◆ Data for review:

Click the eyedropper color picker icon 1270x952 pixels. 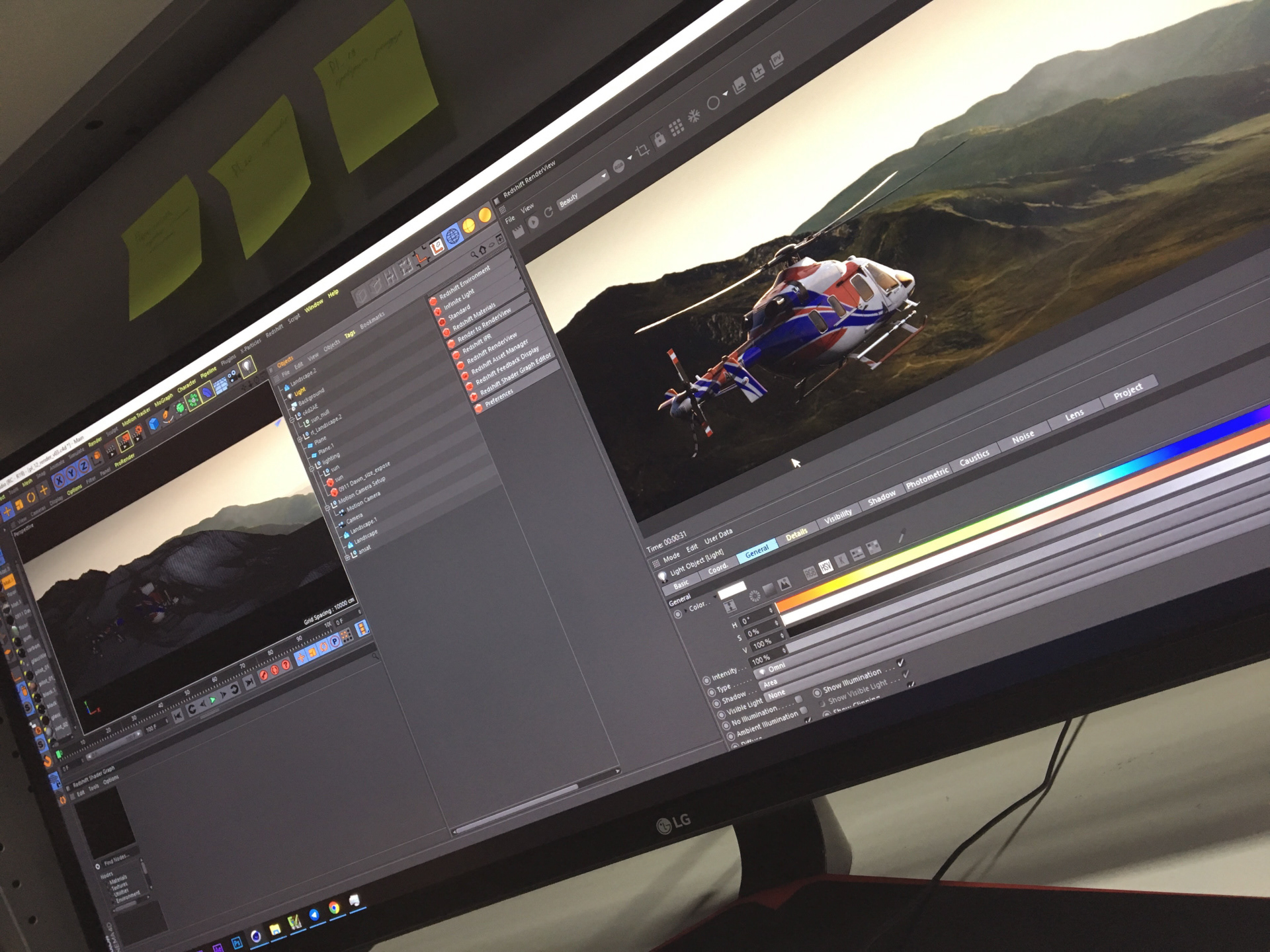coord(901,536)
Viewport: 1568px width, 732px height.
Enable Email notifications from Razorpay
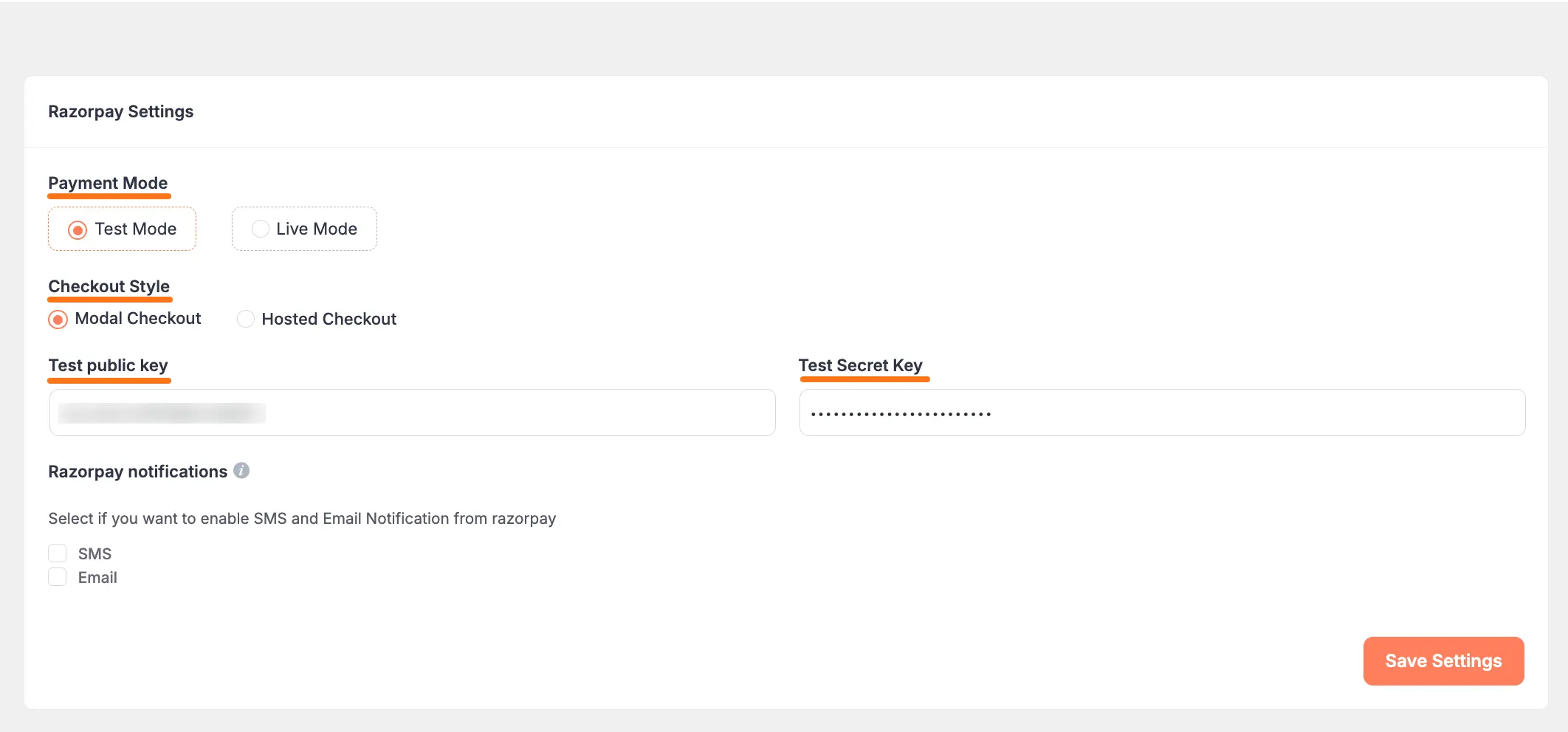coord(57,576)
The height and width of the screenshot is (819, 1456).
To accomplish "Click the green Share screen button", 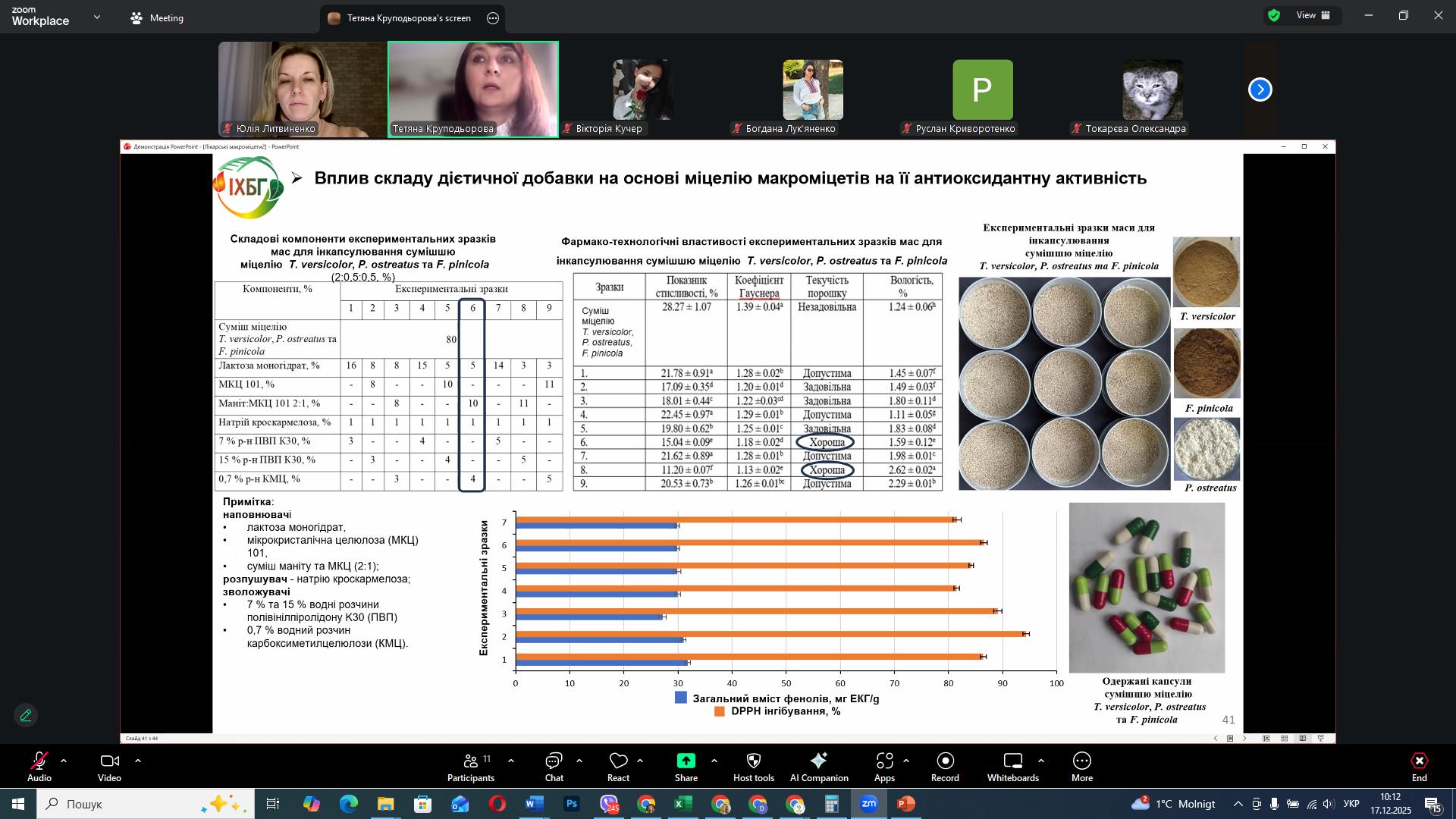I will click(x=686, y=761).
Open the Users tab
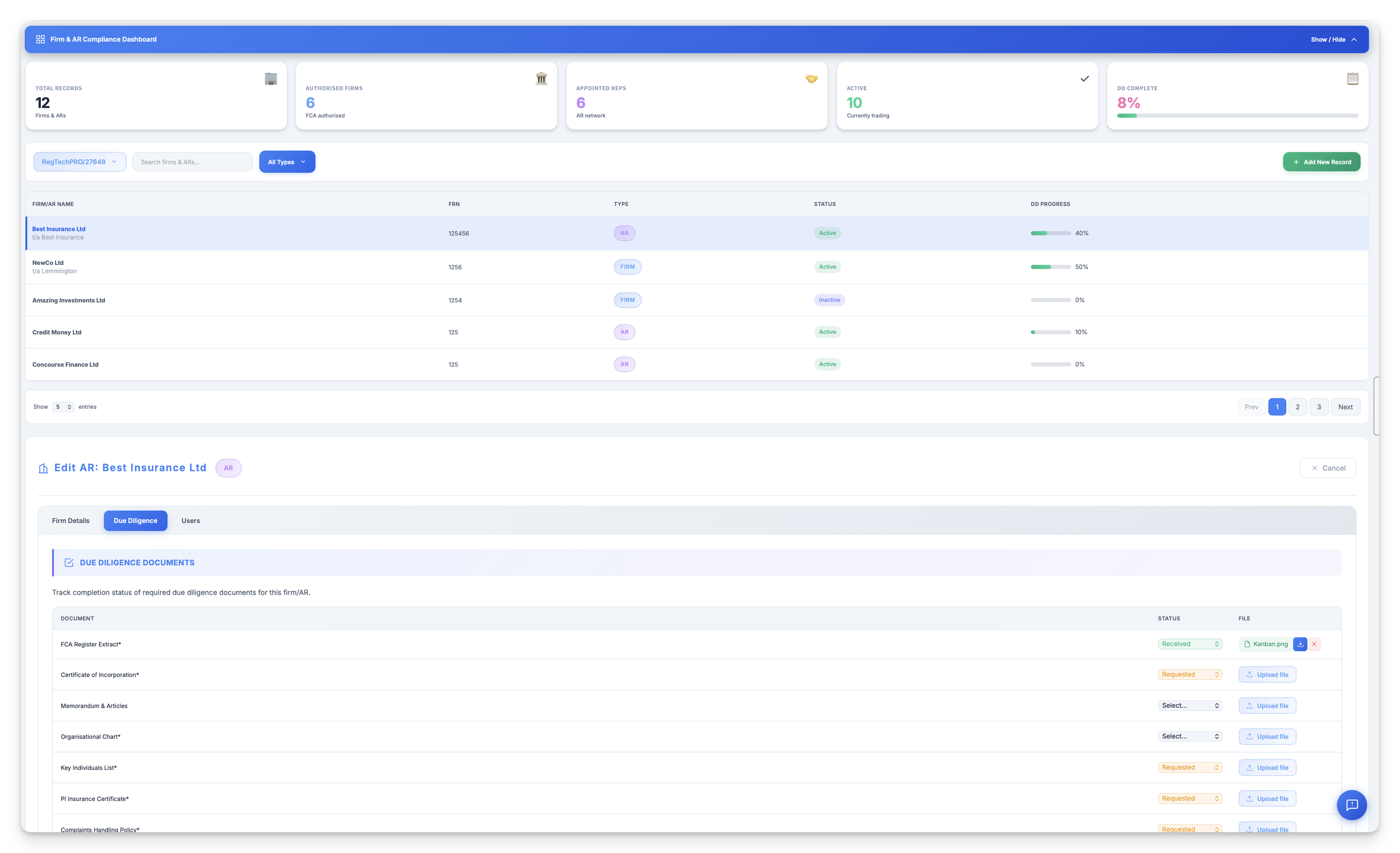 pyautogui.click(x=190, y=520)
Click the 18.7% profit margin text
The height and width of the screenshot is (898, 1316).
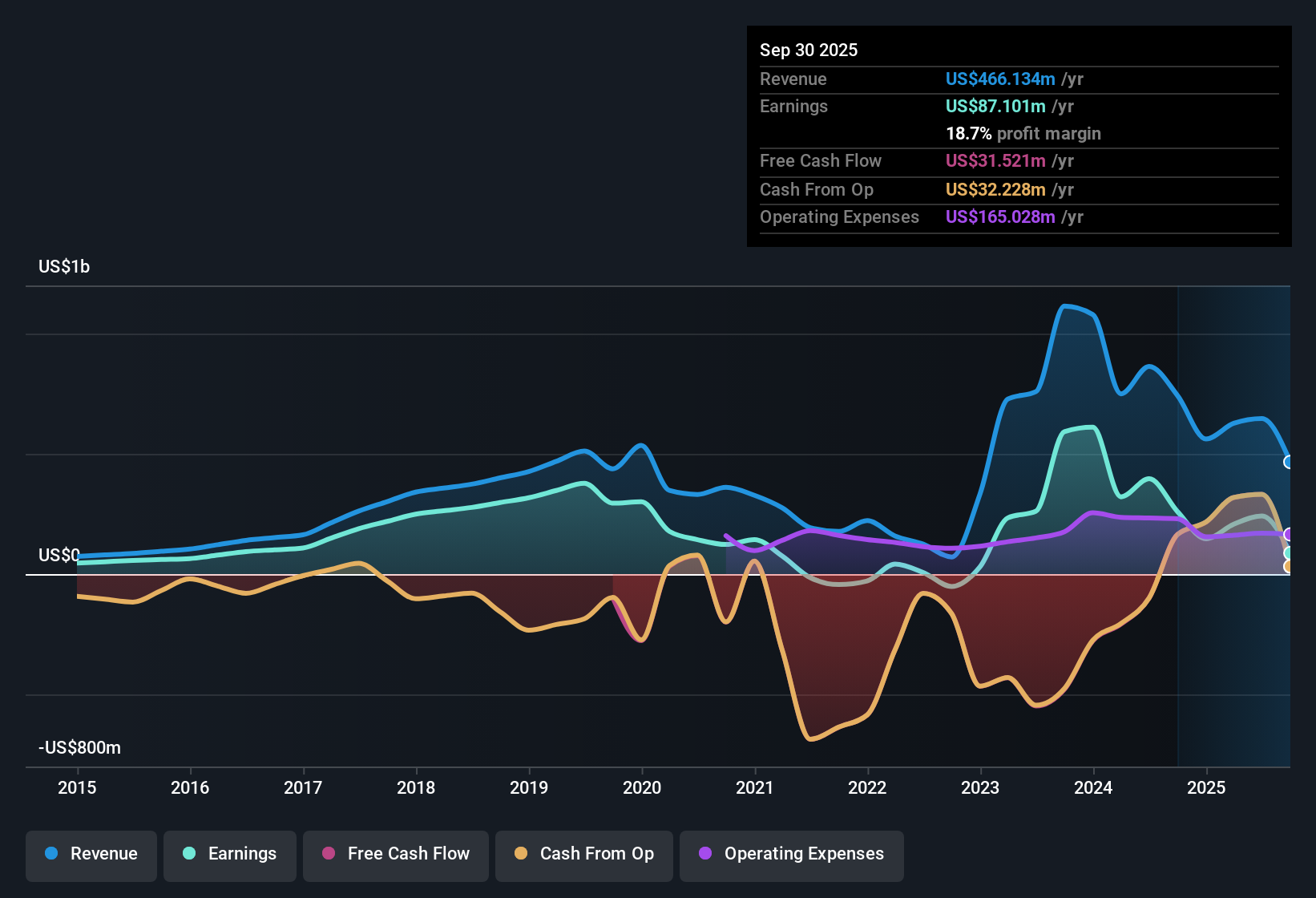[x=1023, y=133]
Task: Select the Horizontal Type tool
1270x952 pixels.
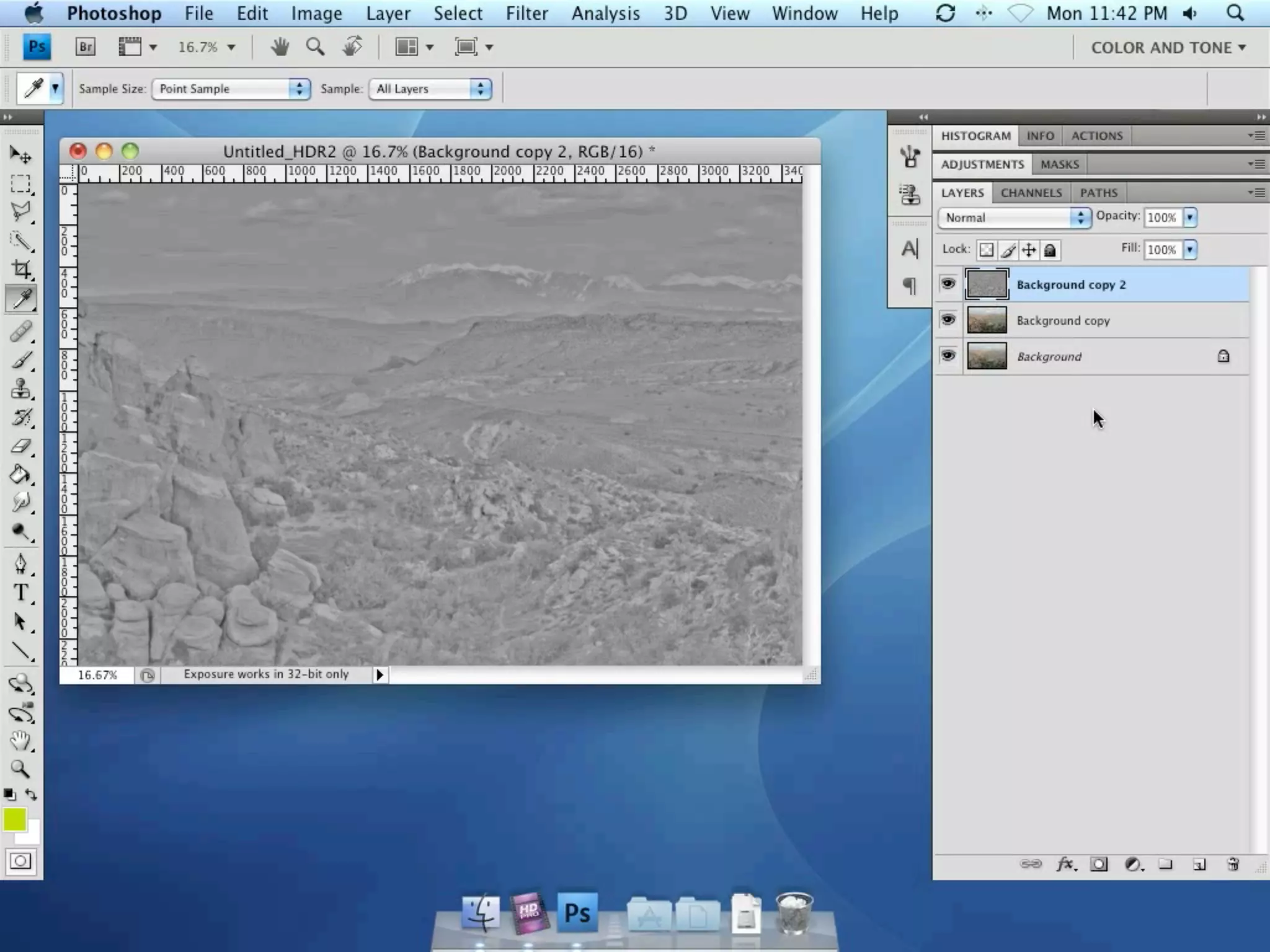Action: (x=21, y=593)
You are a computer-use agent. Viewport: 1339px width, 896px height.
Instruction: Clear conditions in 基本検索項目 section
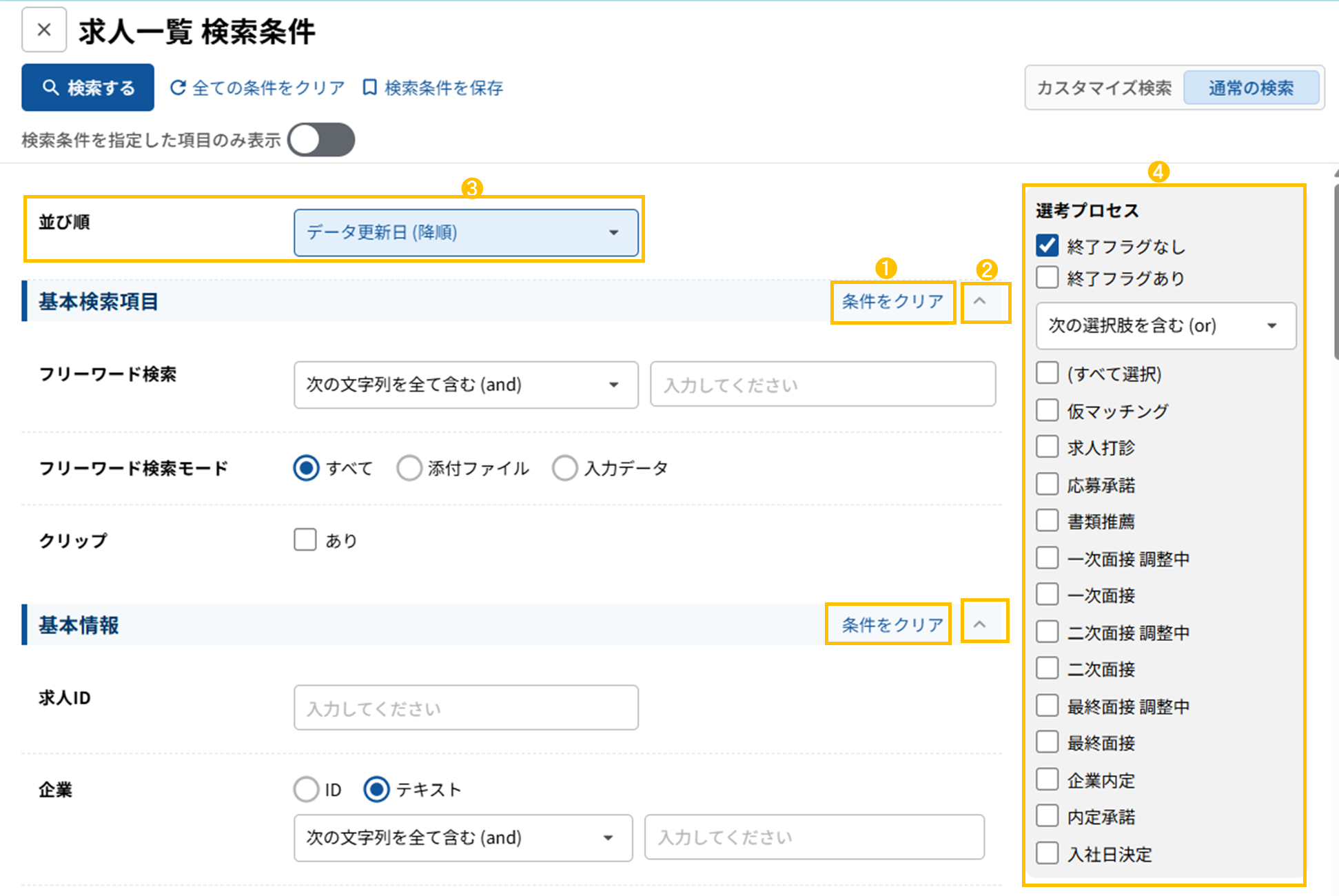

◆ Description of the task: What the answer needs is every line from the data above with "Viewport" in it.

◆ Task answer:
Viewport: 1568px width, 732px height.
You are a computer-use agent. Viewport: 1339px width, 896px height.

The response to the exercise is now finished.